_Exercise objective_.
All records after this line are to be returned verbatim.

_Source records_.
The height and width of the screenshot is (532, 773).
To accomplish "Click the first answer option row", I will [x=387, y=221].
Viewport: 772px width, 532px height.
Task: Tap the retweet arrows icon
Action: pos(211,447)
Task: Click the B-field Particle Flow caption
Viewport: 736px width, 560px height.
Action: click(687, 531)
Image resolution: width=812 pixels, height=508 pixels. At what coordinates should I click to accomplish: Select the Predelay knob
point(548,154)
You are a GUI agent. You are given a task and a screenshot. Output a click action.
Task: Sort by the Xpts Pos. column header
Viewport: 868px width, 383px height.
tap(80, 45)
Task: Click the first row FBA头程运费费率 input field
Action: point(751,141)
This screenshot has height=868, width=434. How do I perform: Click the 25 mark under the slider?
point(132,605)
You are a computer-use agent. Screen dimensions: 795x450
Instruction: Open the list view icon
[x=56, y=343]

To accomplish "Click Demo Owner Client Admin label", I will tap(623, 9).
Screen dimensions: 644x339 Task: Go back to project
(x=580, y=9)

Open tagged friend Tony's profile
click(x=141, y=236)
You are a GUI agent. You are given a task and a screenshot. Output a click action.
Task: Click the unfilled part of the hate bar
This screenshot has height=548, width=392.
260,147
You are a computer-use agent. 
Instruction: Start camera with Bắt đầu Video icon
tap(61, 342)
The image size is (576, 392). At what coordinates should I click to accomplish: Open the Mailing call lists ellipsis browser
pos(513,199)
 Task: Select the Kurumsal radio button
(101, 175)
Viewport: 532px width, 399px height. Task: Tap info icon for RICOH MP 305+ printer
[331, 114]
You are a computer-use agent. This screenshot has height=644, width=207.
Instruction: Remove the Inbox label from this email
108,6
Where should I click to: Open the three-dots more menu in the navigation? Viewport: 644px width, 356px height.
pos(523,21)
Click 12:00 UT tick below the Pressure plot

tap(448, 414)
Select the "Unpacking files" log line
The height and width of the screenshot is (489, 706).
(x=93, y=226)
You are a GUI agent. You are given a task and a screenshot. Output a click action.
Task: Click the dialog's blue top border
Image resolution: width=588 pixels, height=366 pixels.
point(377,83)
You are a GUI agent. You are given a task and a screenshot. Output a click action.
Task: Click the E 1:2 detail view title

_Answer space_.
The height and width of the screenshot is (532, 773).
To accomplish "Click the first answer option row", I will [x=387, y=221].
Viewport: 772px width, 532px height.
Task: Tap the retweet arrows icon
Action: pos(211,447)
Task: Click the B-field Particle Flow caption
Viewport: 736px width, 560px height.
Action: click(687, 531)
Image resolution: width=812 pixels, height=508 pixels. At what coordinates should I click to accomplish: Select the Predelay knob
point(548,154)
You are a GUI agent. You are given a task and a screenshot. Output a click action.
Task: Sort by the Xpts Pos. column header
Viewport: 868px width, 383px height.
tap(80, 45)
Task: Click the first row FBA头程运费费率 input field
Action: point(751,141)
This screenshot has height=868, width=434. How do I perform: Click the 25 mark under the slider?
point(132,605)
You are a computer-use agent. Screen dimensions: 795x450
Instruction: Open the list view icon
[x=56, y=343]

To accomplish "Click Demo Owner Client Admin label", I will tap(623, 9).
Screen dimensions: 644x339 Task: Go back to project
(x=580, y=9)

Open tagged friend Tony's profile
click(x=141, y=236)
You are a GUI agent. You are given a task and a screenshot. Output a click action.
Task: Click the unfilled part of the hate bar
This screenshot has height=548, width=392.
260,147
You are a computer-use agent. 
Instruction: Start camera with Bắt đầu Video icon
tap(61, 342)
The image size is (576, 392). At what coordinates should I click to accomplish: Open the Mailing call lists ellipsis browser
pos(513,199)
 Task: Select the Kurumsal radio button
(101, 175)
Viewport: 532px width, 399px height. Task: Tap info icon for RICOH MP 305+ printer
[331, 114]
You are a computer-use agent. This screenshot has height=644, width=207.
Instruction: Remove the Inbox label from this email
108,6
Where should I click to: Open the three-dots more menu in the navigation? Viewport: 644px width, 356px height.
pos(523,21)
Click 12:00 UT tick below the Pressure plot

tap(448, 414)
Select the "Unpacking files" log line
The height and width of the screenshot is (489, 706).
(x=93, y=226)
You are a GUI agent. You are given a task and a screenshot. Output a click action.
Task: Click the dialog's blue top border
Image resolution: width=588 pixels, height=366 pixels.
point(377,83)
You are a GUI agent. You are given a task and a screenshot. Output a click action.
Task: Click the E 1:2 detail view title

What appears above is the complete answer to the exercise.